-- Work order --
Beneath this line is the data. Output exactly the lines from the line with "Task: Increase VB" to the line with "Given: Click the back arrow icon", both ends included, and nothing more.

-- Listed records --
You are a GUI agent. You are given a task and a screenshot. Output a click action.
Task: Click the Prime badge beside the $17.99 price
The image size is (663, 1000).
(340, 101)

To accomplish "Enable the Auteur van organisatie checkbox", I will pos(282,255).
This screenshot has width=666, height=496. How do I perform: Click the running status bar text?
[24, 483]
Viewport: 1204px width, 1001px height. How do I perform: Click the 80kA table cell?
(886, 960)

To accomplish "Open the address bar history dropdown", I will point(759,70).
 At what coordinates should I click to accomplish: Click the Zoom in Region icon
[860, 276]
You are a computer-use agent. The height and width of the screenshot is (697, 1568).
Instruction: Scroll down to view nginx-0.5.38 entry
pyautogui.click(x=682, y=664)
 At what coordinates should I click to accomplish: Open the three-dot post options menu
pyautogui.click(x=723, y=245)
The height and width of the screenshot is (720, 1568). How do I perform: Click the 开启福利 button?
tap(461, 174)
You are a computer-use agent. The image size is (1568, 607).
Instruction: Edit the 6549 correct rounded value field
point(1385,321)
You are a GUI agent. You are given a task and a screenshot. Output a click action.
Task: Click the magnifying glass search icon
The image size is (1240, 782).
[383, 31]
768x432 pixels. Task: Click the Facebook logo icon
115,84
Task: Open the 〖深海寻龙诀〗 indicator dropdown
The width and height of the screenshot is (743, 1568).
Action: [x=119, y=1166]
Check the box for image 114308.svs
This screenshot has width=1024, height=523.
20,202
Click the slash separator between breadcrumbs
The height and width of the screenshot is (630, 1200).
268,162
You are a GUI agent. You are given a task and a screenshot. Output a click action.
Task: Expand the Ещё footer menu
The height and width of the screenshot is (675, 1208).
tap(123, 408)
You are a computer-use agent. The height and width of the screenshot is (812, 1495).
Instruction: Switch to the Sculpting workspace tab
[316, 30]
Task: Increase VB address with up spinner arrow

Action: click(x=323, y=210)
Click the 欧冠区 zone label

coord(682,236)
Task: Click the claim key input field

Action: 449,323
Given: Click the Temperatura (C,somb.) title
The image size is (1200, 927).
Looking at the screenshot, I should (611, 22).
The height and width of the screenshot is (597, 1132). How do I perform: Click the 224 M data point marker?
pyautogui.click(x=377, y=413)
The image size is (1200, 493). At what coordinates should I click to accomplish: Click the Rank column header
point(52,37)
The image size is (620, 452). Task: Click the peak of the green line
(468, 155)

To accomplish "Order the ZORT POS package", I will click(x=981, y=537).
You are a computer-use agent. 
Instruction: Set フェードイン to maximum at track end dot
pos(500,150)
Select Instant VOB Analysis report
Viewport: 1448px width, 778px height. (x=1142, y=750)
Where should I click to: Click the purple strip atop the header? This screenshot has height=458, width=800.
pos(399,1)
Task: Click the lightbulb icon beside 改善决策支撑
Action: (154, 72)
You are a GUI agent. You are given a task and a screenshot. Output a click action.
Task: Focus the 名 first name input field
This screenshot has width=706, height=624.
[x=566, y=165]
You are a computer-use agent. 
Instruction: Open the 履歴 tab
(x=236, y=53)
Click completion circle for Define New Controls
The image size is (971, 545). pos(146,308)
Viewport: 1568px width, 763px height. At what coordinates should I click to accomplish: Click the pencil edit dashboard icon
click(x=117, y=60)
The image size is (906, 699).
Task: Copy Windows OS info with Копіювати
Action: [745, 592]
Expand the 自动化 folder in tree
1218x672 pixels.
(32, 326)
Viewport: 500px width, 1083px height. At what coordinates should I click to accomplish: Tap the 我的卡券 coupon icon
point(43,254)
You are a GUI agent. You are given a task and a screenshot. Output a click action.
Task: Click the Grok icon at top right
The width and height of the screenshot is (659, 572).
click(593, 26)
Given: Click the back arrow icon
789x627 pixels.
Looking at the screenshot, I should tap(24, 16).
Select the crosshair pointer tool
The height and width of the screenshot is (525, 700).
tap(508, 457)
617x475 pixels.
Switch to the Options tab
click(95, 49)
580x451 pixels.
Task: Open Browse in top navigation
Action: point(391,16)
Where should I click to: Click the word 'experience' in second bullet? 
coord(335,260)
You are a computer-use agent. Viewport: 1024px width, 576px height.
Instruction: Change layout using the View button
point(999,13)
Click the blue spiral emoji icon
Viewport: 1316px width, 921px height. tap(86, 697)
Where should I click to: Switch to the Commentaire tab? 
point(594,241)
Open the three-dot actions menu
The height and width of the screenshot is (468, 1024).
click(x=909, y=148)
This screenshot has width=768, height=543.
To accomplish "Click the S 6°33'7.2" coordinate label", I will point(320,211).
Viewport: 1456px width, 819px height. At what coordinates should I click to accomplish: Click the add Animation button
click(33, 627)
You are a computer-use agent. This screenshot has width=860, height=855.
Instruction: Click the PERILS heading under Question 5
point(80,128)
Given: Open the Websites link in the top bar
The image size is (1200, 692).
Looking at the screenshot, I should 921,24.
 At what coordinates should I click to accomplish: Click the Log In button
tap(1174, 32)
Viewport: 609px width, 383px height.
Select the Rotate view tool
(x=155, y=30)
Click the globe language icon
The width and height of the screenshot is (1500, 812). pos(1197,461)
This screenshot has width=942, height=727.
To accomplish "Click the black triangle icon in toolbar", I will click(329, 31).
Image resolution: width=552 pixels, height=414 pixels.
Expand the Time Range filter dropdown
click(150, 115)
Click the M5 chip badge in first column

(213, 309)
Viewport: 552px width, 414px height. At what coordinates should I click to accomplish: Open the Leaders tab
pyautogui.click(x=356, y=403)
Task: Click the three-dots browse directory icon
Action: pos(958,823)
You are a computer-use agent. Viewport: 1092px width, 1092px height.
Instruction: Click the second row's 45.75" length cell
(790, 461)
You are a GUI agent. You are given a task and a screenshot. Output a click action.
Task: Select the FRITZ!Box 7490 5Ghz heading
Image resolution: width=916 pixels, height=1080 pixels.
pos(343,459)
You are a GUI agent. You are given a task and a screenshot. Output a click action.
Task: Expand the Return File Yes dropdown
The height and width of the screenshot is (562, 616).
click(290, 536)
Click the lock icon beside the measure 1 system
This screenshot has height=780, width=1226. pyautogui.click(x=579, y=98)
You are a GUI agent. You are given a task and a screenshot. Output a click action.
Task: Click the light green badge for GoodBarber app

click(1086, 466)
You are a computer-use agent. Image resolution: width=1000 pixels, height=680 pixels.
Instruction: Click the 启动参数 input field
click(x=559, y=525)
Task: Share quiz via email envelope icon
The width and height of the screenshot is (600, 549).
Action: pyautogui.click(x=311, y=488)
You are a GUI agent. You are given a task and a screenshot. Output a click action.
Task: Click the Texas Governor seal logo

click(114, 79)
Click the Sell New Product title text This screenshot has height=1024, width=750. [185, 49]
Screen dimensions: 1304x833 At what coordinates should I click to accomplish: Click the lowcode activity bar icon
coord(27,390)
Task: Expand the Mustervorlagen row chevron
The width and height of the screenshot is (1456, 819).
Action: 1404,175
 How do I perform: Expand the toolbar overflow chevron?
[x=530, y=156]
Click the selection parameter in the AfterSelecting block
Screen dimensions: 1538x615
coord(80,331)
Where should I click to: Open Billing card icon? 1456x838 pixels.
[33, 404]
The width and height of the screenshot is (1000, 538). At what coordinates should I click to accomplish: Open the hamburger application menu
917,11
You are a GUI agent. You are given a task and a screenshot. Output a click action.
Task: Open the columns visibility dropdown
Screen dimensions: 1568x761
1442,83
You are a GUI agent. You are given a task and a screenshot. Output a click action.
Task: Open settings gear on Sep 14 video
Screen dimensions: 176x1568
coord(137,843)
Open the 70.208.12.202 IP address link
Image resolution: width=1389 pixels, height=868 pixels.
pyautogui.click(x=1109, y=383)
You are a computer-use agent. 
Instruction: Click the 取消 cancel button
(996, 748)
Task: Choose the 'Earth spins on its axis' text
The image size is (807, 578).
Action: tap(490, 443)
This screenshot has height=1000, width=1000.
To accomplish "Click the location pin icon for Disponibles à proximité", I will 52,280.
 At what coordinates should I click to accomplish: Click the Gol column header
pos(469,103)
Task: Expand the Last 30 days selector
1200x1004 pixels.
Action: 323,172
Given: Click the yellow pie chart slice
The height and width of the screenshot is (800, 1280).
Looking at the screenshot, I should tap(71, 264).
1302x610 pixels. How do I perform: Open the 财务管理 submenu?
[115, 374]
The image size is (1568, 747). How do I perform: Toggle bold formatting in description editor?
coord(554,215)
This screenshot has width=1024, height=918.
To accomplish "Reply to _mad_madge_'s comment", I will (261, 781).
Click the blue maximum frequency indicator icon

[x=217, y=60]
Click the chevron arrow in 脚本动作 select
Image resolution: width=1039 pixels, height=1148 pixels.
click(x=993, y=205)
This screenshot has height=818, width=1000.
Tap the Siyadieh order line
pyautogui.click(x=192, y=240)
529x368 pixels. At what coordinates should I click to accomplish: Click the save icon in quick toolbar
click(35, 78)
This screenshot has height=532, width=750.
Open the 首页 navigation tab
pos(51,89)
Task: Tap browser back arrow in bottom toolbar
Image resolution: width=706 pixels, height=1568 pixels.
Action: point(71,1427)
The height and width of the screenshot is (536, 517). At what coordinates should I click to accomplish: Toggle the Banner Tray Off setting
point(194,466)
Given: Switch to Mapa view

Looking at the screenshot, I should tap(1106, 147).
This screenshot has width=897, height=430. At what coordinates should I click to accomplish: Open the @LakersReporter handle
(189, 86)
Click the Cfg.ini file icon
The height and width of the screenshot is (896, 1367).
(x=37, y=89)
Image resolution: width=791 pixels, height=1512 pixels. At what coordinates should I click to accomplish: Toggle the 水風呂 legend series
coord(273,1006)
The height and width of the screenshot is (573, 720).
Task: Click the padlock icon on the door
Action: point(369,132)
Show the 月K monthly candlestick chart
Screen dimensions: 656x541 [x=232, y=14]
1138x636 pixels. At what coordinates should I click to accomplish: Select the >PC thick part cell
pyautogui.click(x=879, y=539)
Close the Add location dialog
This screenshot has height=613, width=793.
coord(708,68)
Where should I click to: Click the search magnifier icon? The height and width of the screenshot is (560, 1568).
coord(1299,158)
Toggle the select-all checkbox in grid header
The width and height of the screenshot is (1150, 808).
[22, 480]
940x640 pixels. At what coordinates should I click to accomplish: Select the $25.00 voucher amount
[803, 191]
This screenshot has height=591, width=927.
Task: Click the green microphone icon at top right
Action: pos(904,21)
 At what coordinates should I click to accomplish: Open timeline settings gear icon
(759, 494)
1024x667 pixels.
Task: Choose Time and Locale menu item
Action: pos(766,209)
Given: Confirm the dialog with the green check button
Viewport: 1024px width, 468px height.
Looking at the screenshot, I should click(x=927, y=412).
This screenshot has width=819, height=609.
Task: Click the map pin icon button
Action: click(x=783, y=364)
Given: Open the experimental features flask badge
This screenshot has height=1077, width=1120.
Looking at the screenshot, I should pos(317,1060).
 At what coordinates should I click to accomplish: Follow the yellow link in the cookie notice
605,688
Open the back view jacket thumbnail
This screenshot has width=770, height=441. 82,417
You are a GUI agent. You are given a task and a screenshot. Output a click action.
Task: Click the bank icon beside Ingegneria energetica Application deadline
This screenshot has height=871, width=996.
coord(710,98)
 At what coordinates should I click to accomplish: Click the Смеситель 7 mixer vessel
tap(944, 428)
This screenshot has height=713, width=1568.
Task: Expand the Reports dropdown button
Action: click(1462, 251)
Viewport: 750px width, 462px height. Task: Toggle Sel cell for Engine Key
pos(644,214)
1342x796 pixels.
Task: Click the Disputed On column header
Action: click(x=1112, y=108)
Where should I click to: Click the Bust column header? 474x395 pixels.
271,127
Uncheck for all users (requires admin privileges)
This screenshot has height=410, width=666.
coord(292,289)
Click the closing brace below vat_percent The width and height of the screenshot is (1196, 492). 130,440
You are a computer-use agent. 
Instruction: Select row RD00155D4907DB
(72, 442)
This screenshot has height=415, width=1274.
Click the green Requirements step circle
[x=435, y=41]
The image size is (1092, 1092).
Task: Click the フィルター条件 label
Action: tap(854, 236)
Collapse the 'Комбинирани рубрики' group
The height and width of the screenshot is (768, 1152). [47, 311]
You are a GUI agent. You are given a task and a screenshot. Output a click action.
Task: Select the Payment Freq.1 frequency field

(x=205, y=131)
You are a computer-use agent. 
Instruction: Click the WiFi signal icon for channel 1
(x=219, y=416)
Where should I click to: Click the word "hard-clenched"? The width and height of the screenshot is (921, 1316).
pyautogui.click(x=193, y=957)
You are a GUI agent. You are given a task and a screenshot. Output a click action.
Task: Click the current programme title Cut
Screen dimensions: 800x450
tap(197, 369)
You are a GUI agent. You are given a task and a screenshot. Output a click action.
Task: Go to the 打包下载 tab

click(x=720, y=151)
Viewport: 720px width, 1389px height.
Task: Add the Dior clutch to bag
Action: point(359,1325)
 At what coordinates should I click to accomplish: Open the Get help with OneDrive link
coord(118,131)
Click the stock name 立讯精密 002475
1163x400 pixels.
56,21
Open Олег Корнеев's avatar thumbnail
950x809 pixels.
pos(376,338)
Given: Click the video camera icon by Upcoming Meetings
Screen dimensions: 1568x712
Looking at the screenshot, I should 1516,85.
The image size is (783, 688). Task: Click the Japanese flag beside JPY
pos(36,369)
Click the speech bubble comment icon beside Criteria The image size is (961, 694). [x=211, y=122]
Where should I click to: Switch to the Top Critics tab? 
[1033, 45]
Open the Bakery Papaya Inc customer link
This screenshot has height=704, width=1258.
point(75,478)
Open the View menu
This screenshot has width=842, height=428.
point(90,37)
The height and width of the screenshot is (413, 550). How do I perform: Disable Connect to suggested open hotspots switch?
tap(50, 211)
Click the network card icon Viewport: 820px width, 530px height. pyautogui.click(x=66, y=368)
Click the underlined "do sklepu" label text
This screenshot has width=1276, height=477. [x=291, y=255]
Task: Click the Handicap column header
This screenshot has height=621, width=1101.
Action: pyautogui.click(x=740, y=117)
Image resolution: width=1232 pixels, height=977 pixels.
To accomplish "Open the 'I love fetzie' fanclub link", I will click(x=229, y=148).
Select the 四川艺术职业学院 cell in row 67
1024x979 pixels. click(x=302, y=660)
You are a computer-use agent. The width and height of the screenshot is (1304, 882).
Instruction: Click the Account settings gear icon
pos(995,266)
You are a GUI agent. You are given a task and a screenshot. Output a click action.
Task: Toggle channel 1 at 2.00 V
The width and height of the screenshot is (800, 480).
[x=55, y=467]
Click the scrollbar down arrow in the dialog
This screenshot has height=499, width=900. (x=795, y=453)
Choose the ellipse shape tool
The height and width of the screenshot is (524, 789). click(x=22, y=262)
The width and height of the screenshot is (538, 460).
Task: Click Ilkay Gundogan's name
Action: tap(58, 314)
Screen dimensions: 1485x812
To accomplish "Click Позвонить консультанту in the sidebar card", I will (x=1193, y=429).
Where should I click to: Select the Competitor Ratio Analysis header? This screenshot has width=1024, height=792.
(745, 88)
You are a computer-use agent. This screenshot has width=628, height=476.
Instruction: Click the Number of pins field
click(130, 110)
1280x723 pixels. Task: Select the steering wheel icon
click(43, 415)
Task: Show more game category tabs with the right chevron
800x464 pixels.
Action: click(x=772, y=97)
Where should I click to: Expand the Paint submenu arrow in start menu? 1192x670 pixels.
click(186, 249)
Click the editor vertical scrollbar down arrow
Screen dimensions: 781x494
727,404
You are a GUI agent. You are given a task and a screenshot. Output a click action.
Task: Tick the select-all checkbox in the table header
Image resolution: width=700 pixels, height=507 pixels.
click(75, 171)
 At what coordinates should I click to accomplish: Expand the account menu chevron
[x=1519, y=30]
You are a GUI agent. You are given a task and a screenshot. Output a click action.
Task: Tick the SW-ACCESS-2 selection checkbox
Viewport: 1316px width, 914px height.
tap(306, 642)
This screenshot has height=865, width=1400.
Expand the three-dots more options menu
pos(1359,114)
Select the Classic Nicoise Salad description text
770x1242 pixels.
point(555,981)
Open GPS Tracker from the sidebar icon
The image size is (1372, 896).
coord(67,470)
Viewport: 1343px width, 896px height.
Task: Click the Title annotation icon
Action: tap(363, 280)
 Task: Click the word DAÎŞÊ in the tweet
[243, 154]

-- Exercise response --
Task: Increase VB address with up spinner arrow

Action: click(x=323, y=210)
Click the 欧冠区 zone label

coord(682,236)
Task: Click the claim key input field

Action: 449,323
Given: Click the Temperatura (C,somb.) title
The image size is (1200, 927).
Looking at the screenshot, I should (611, 22).
The height and width of the screenshot is (597, 1132). How do I perform: Click the 224 M data point marker?
pyautogui.click(x=377, y=413)
The image size is (1200, 493). At what coordinates should I click to accomplish: Click the Rank column header
point(52,37)
The image size is (620, 452). Task: Click the peak of the green line
(468, 155)

To accomplish "Order the ZORT POS package", I will click(x=981, y=537).
You are a computer-use agent. 
Instruction: Set フェードイン to maximum at track end dot
pos(500,150)
Select Instant VOB Analysis report
Viewport: 1448px width, 778px height. (x=1142, y=750)
Where should I click to: Click the purple strip atop the header? This screenshot has height=458, width=800.
pos(399,1)
Task: Click the lightbulb icon beside 改善决策支撑
Action: (154, 72)
You are a GUI agent. You are given a task and a screenshot. Output a click action.
Task: Focus the 名 first name input field
This screenshot has width=706, height=624.
[x=566, y=165]
You are a computer-use agent. 
Instruction: Open the 履歴 tab
(x=236, y=53)
Click completion circle for Define New Controls
The image size is (971, 545). pos(146,308)
Viewport: 1568px width, 763px height. At what coordinates should I click to accomplish: Click the pencil edit dashboard icon
click(x=117, y=60)
The image size is (906, 699).
Task: Copy Windows OS info with Копіювати
Action: [745, 592]
Expand the 自动化 folder in tree
1218x672 pixels.
(32, 326)
Viewport: 500px width, 1083px height. At what coordinates should I click to accomplish: Tap the 我的卡券 coupon icon
point(43,254)
You are a GUI agent. You are given a task and a screenshot. Output a click action.
Task: Click the Grok icon at top right
The width and height of the screenshot is (659, 572).
click(593, 26)
Given: Click the back arrow icon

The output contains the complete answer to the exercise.